EXERCISE REQUIREMENTS:
How many of the lines below contain the string "Where"? Reply with the number alone.

[Element and text location data]
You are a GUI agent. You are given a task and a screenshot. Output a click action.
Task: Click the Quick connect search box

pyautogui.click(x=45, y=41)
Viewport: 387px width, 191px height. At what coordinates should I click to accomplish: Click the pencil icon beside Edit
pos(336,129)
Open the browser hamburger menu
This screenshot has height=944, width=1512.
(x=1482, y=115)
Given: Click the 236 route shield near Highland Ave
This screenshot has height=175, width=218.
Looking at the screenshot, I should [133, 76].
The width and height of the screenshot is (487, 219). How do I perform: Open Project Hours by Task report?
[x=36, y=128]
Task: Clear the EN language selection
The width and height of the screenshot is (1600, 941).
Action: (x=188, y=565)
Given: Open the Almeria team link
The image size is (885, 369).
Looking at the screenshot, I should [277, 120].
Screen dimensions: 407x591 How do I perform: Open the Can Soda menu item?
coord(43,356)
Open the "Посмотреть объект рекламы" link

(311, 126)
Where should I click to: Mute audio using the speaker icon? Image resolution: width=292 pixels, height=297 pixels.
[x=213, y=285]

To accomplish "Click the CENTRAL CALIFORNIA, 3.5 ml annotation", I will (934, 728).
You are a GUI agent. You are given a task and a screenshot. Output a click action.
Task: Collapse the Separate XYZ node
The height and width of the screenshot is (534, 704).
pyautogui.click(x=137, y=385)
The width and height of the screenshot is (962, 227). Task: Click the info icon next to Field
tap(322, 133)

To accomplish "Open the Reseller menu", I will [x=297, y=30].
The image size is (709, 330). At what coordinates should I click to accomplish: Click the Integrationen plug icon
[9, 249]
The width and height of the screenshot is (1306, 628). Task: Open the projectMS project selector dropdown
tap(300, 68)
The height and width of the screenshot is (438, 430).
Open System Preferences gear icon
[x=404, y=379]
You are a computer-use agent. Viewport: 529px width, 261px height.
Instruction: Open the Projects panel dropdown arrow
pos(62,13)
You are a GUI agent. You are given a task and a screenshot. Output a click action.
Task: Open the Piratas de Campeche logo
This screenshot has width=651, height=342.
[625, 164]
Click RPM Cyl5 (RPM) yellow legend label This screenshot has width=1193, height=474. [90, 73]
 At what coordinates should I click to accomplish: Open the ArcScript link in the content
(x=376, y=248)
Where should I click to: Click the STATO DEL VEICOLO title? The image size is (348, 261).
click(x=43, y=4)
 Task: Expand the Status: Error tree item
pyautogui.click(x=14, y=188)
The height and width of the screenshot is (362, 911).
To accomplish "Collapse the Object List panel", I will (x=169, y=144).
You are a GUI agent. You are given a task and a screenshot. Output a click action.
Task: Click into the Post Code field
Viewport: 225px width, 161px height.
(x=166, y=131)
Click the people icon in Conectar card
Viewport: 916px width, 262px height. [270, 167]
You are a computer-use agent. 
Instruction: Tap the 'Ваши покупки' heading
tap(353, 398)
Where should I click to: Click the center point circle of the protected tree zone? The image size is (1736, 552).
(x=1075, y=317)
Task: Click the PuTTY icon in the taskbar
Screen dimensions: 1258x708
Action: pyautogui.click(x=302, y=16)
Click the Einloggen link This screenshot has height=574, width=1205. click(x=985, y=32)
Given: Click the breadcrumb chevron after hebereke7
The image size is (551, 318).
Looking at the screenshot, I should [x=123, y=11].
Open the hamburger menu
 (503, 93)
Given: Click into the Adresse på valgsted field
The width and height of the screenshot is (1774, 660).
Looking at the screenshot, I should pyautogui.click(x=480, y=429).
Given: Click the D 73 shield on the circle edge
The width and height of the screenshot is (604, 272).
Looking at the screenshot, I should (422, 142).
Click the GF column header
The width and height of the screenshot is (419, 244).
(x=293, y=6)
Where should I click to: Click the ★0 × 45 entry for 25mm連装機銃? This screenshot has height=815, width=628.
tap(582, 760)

RESULT:
4